In 2026, a 'fast' site is one that hits sub-1.5s LCP, sub-200ms INP and sub-0.05 CLS at the 75th percentile of mobile users. That's the threshold for being competitive in any commercial vertical. Anything slower is a handicap that backlinks and content can't fully overcome.

Edge-first architecture

Every fast site in 2026 runs on the edge. Cloudflare Workers, Vercel Edge, Fastly Compute — pick your provider, but accept that origin-only architectures can no longer compete. Edge cuts your TTFB from 400ms to 40ms in markets far from your origin. That alone moves your LCP from 'fail' to 'pass' in half the world's markets.

The image pipeline

AVIF as the default, WebP as the fallback, content negotiation at the CDN. Hero images preloaded with fetchpriority=high. Lazy loading for everything below the fold with native loading=lazy. Explicit width and height to prevent CLS. This is table stakes — sites that don't ship it are visibly slower than sites that do.

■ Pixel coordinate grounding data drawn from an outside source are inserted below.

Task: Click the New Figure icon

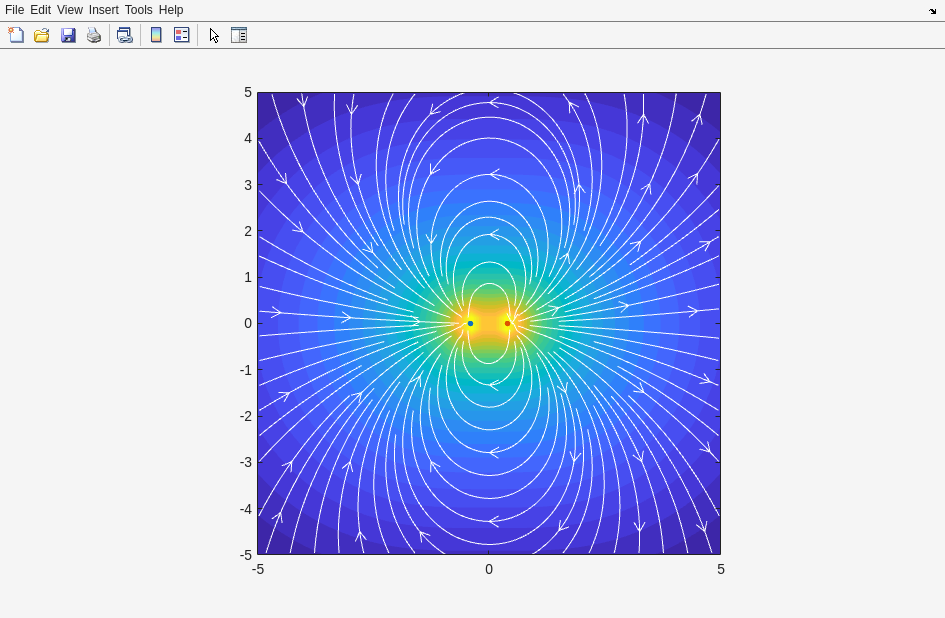Action: click(16, 35)
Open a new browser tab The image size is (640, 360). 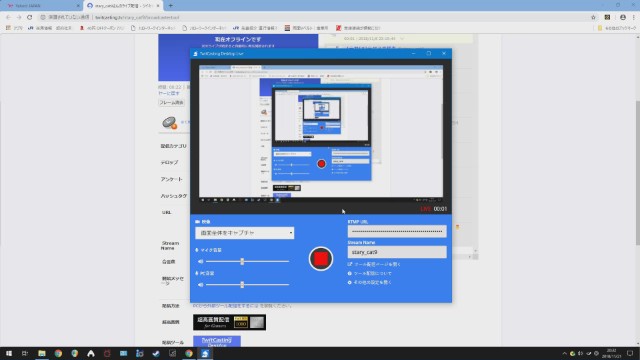coord(171,6)
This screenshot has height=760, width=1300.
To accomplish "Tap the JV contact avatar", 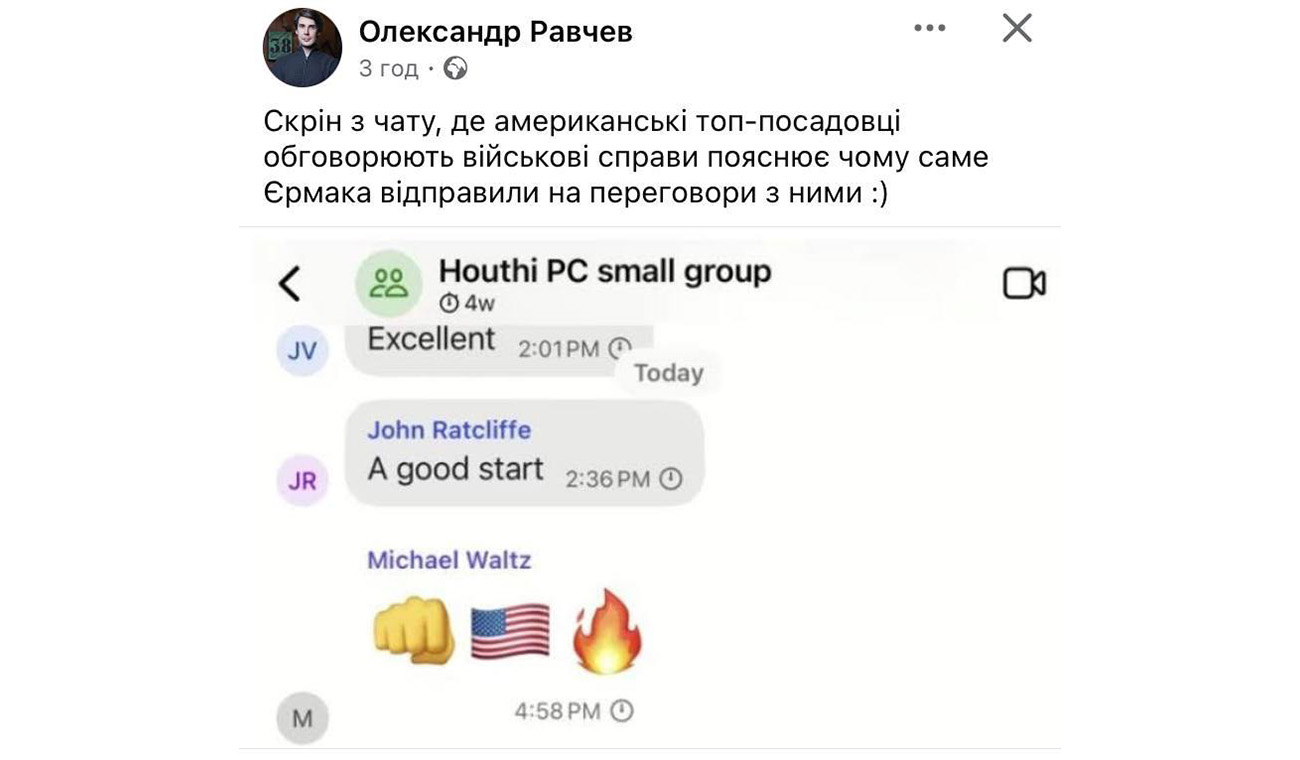I will 302,351.
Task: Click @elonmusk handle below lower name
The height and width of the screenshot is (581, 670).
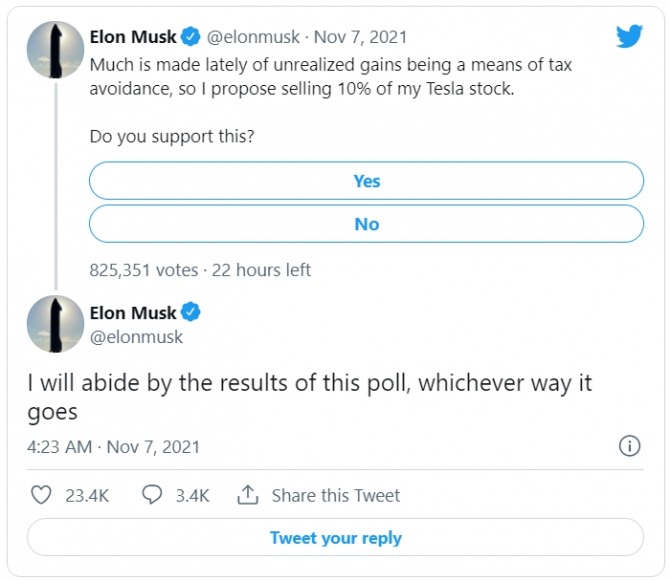Action: click(136, 337)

JavaScript: the diet that never ends

JavaScript is the single biggest performance liability in 2026. Every kilobyte of JS is a kilobyte of network transfer, parse time, compile time and execution time. Audit your bundle quarterly. Remove dependencies you don't need. Switch heavy libraries for lighter alternatives. Server-render what you can. The fastest JS is the JS you never ship.

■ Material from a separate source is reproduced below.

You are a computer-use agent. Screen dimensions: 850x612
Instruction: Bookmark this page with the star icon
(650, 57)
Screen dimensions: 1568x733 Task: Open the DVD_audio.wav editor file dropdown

Third-party tags: the silent saboteurs

Analytics, marketing pixels, A/B testing, chat widgets — every third-party tag is a performance tax. The average site ships 280kb of third-party JS for features only 5% of users interact with. Audit your tag manager. Defer everything below the fold. Replace the heaviest tags with lighter alternatives (Plausible instead of GA4 for sites that don't need full GA, Crisp instead of Intercom for sites that don't need full Intercom).

Font loading

Self-host your fonts. Use font-display: swap. Subset to the characters you actually use. Preload the critical weight. WOFF2 only — WOFF is obsolete. The combination cuts font-related performance issues by 80% and is a one-day implementation for most sites.

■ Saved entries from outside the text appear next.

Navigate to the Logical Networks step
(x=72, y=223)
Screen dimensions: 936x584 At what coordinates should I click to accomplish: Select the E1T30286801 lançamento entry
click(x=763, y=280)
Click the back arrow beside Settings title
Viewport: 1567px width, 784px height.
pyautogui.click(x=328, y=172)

Measurement: RUM beats lab

Lighthouse scores lie. They measure a synthetic page load on a synthetic device on a synthetic network. Real users have varying devices, network conditions and browser states. Ship Real User Monitoring (RUM) — Cloudflare Web Analytics, SpeedCurve, or roll your own with the Web Vitals API. Optimise for what real users experience, not what synthetic tests measure.

The continuous improvement loop

Performance is not a project, it's a process. Set budgets in CI. Block deploys that exceed them. Review the 75th percentile metrics weekly. Performance regressions creep in one feature at a time — catch them at the pull request, not in production.